_What the task asks_:
Each line of the data must be given back verbatim, with pictures removed.

_Records for this task_:
- Opening Delimiter -
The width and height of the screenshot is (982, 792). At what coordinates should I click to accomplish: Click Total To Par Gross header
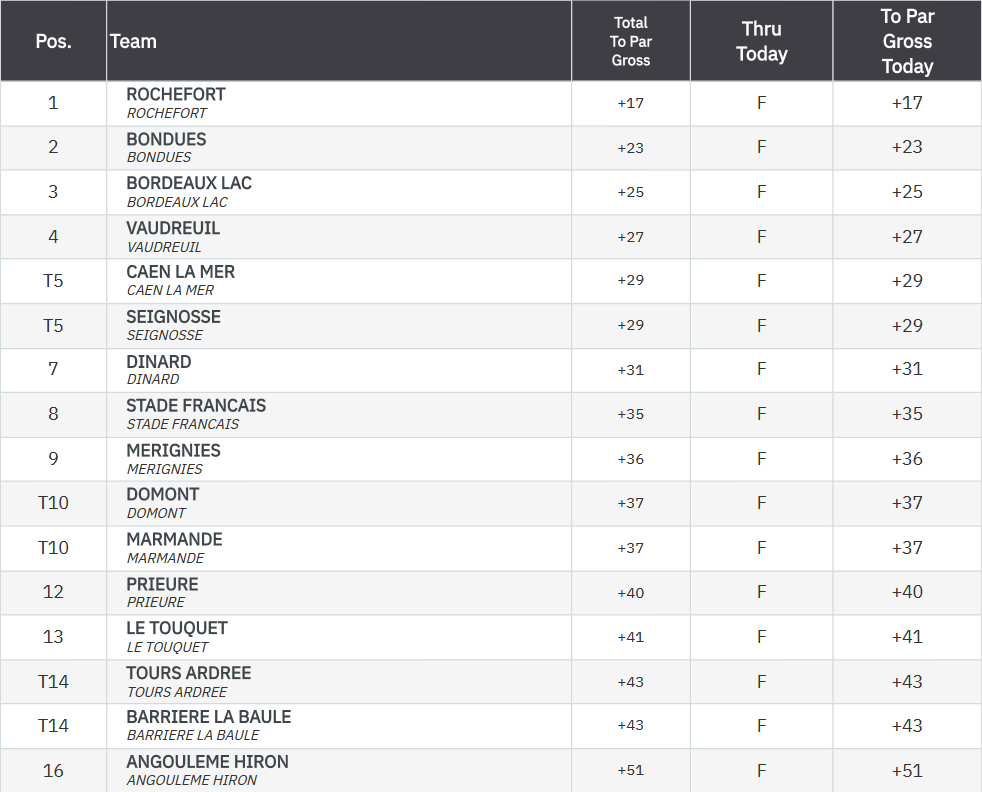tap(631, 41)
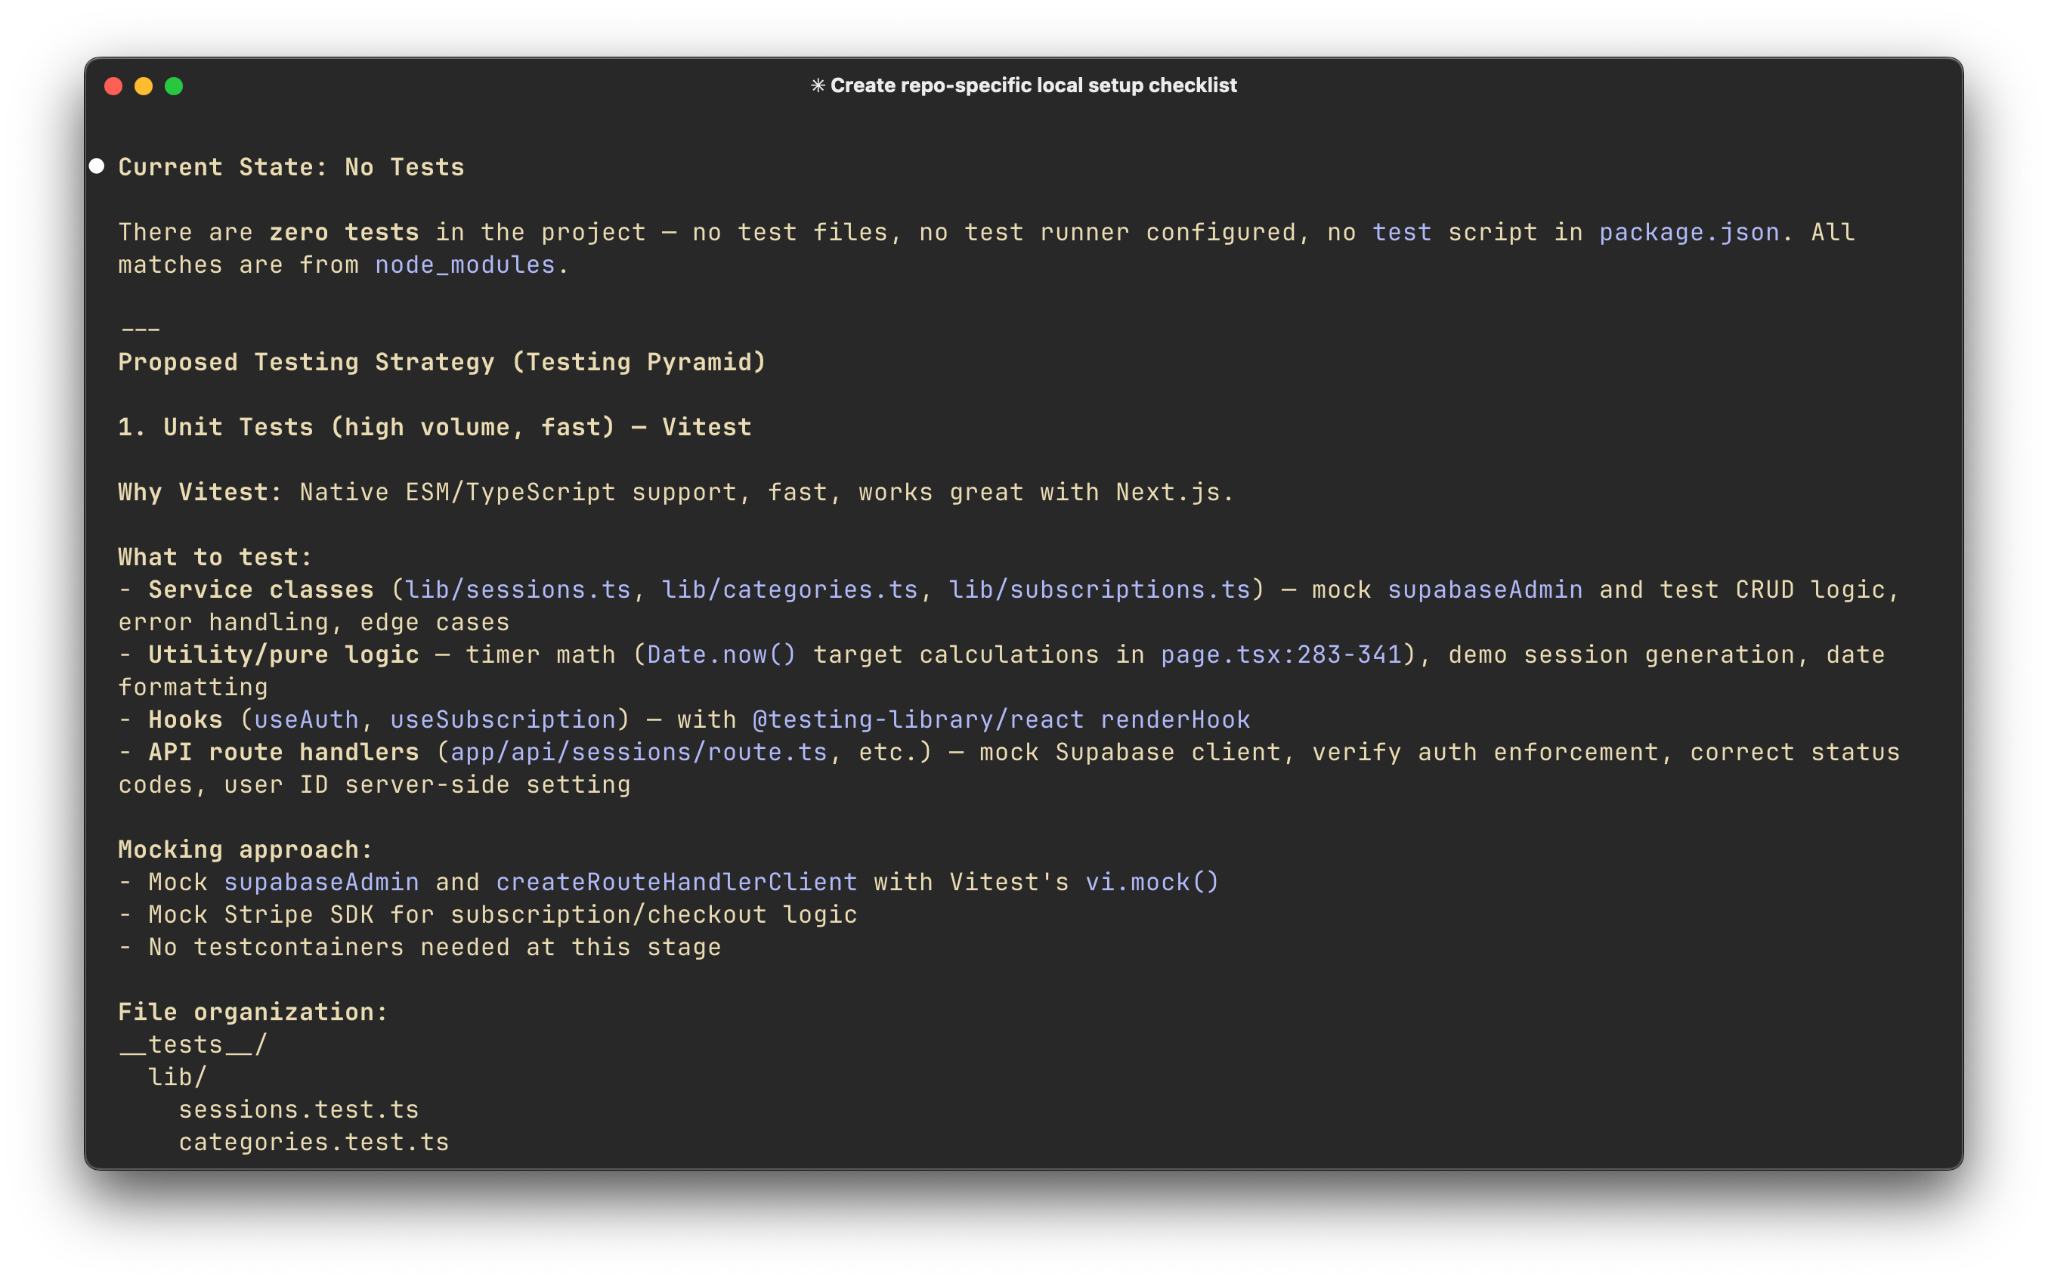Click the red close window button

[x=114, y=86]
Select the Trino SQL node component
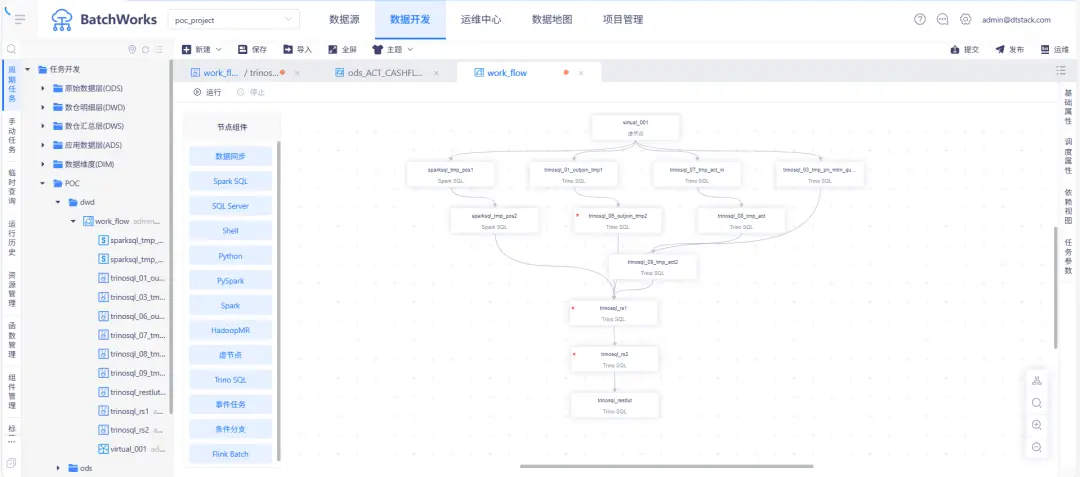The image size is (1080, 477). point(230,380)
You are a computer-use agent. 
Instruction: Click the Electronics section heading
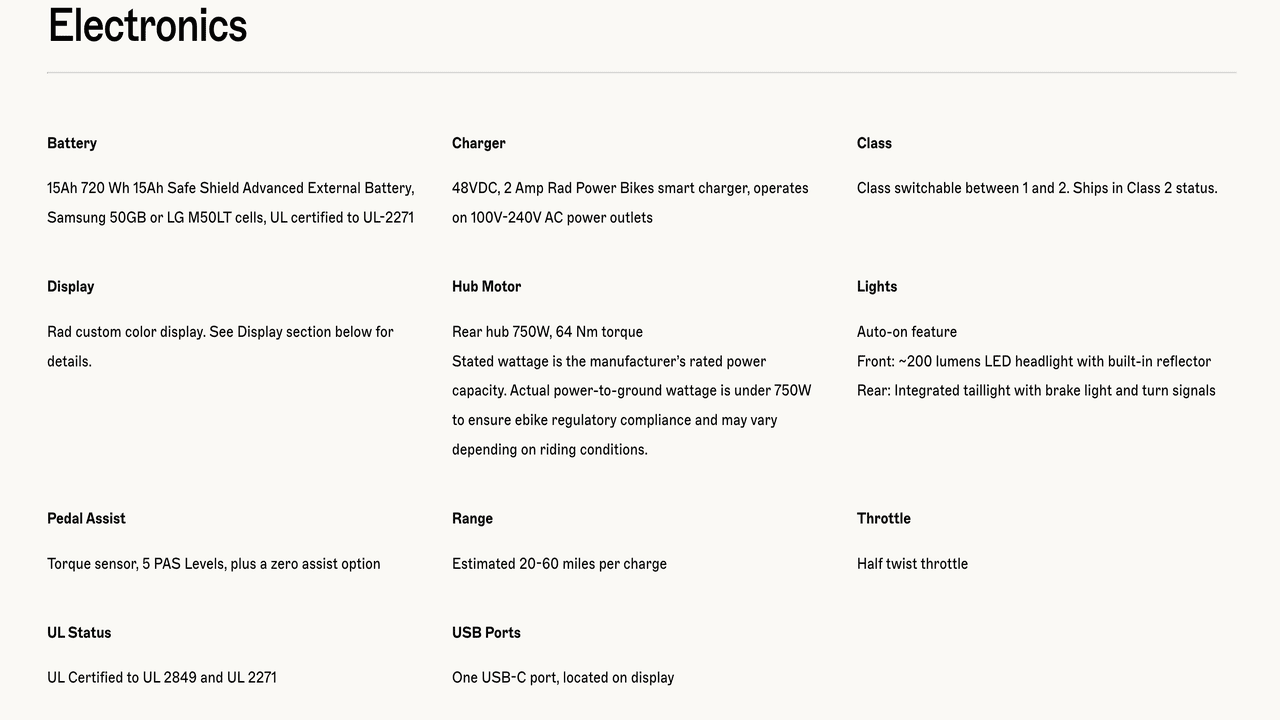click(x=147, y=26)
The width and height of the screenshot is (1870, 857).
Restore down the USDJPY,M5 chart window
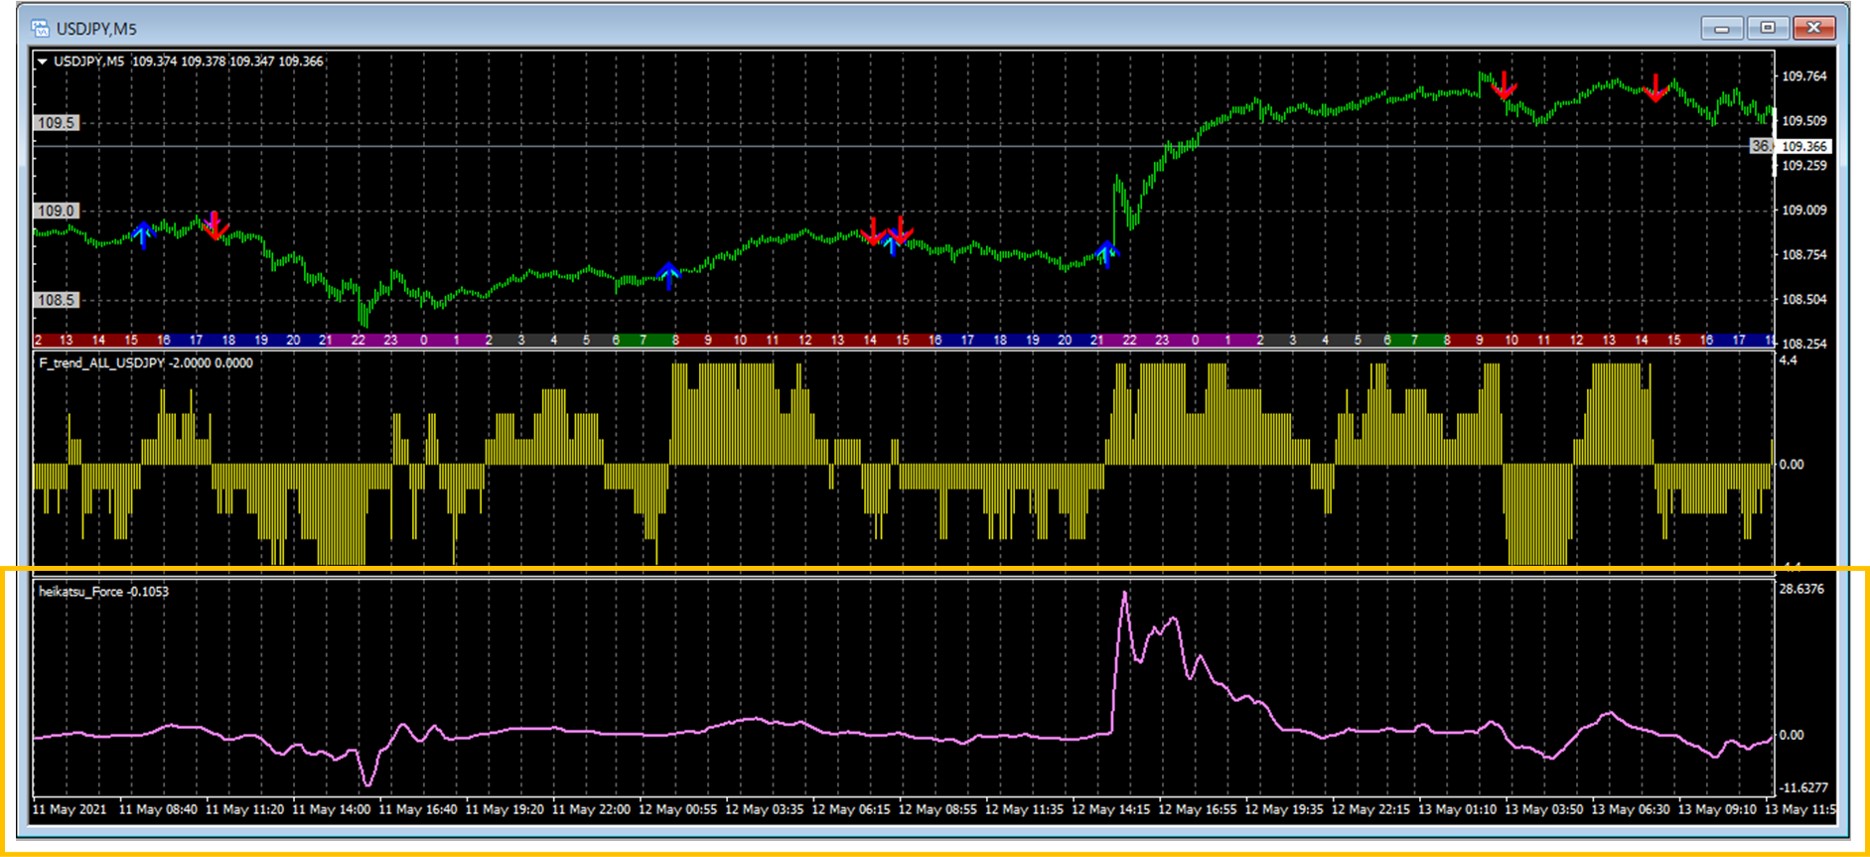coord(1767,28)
- Closing Delimiter -
_Result of the task_:
The width and height of the screenshot is (982, 792). At what coordinates should I click to accomplish: Click Total To Par Gross header
tap(631, 41)
Click the red close window button

[x=114, y=86]
Select the Trino SQL node component
The image size is (1080, 477). point(230,380)
You are a computer-use agent. 
Instruction: Click the Electronics section heading
click(x=147, y=26)
The width and height of the screenshot is (1870, 857).
Restore down the USDJPY,M5 chart window
coord(1767,28)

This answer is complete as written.